As the work went on it became more and more enjoyable. I felt that I was upon the right path, and that meant everything. If I had continued as a pianist I could never have been more than a mediocrity, and that I could not have tolerated.
About this time came a crisis in my father's business; it became necessary for me to teach. Accordingly, I took a number of piano pupils and enjoyed that phase of my work very much indeed. I gave lessons for four years, and in my spare time worked with my voice, all by myself, with my friend, the piano. My guiding principles were:
There must be as little consciousness of effort in the throat as possible.
There must always be the Joy of Singing.
Success is based upon sensation, whether it feels right to me in my mouth, in my throat, that I know, and nobody else can tell me.

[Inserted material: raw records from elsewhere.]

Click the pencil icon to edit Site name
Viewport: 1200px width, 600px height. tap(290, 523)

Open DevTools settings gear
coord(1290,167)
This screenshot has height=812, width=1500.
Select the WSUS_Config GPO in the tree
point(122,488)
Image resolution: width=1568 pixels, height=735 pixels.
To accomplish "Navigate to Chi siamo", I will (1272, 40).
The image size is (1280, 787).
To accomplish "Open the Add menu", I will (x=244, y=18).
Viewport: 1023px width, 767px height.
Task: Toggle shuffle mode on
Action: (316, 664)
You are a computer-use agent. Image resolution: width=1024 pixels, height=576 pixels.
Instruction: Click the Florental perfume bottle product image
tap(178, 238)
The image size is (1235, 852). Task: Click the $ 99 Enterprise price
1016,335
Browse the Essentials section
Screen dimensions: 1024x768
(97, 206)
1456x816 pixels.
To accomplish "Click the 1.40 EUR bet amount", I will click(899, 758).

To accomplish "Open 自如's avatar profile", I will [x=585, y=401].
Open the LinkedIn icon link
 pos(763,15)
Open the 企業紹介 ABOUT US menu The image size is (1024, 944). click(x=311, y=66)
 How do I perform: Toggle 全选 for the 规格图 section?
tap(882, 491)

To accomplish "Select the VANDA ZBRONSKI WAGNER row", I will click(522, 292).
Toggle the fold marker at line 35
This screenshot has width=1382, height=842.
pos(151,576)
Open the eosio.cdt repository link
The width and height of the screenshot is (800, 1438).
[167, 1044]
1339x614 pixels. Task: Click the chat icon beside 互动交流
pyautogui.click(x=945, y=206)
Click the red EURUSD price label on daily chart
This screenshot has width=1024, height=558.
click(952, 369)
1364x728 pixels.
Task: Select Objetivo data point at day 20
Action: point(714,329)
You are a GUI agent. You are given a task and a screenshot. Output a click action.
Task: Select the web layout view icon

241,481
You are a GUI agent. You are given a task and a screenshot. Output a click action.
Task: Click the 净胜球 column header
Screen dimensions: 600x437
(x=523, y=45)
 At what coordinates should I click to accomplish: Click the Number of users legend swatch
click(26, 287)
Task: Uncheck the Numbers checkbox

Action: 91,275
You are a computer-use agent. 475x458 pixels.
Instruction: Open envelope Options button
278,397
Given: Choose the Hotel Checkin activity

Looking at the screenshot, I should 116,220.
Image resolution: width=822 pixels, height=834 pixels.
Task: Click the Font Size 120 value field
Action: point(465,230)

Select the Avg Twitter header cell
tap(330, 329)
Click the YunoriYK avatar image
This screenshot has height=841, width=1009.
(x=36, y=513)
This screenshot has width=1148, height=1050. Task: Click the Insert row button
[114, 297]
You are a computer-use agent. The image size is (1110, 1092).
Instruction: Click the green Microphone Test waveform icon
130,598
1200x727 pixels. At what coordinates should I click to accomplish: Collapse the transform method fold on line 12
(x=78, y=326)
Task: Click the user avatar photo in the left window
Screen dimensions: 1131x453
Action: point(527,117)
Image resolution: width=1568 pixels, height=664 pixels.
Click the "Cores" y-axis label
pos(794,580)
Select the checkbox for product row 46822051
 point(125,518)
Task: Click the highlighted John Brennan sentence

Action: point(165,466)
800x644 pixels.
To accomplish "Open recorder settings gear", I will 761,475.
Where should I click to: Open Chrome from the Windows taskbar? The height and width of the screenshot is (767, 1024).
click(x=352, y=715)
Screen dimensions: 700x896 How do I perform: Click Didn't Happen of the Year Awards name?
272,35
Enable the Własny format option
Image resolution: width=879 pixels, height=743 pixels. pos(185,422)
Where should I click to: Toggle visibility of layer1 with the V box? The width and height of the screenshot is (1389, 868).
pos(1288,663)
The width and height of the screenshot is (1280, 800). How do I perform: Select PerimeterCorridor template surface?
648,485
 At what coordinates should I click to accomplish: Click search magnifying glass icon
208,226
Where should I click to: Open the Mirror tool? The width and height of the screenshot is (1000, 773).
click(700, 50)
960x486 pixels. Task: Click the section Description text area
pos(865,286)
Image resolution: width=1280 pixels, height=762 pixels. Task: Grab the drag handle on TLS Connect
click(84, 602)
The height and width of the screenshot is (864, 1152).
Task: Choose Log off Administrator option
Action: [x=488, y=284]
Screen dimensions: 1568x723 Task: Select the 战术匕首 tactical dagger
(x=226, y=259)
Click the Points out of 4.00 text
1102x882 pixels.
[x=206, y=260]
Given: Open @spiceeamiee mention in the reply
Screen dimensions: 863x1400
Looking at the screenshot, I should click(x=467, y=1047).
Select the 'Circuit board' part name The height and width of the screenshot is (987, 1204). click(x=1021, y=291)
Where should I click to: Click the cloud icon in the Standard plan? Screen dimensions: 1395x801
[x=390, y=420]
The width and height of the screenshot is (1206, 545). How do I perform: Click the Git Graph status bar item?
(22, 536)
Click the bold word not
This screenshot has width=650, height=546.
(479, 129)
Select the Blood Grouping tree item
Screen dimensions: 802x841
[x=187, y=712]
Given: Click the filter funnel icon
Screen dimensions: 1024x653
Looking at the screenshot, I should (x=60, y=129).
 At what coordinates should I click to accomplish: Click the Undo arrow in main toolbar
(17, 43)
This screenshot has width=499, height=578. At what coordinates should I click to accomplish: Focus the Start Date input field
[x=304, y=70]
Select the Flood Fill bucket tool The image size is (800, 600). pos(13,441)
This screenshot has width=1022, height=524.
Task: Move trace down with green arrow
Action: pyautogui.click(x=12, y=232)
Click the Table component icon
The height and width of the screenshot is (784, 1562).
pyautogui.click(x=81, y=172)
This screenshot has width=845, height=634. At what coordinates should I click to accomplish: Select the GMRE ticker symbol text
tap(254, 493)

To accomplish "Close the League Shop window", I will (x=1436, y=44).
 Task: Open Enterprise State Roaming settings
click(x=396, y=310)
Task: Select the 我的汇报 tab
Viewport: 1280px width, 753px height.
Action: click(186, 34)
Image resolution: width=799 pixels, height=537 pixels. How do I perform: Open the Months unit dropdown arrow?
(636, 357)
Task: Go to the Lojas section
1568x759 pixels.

I remember that my grandmother, who sang Una voce poco fa at seventy-five, always cautioned me to never force a single tone. I did not study exercises like those of Concone, Panofka, Bordogni, etc., because they seemed to me a waste of time in my case. I did not require musical knowledge, but needed special drill. I knew where my weak spots were. What was the use of vocal studies which required me to do a lot of work and only occasionally touched those portions of my voice which needed special attention? Learning a repertoire was a great task in itself, and there was no time to waste upon anything I did not actually need. Because of the natural fluency I have mentioned, I devoted most of my time to slower exercises at first. What could be simpler than this?
These, of course, were sung in the most convenient range in my voice. The more rapid exercises I took from C to F above the treble staff.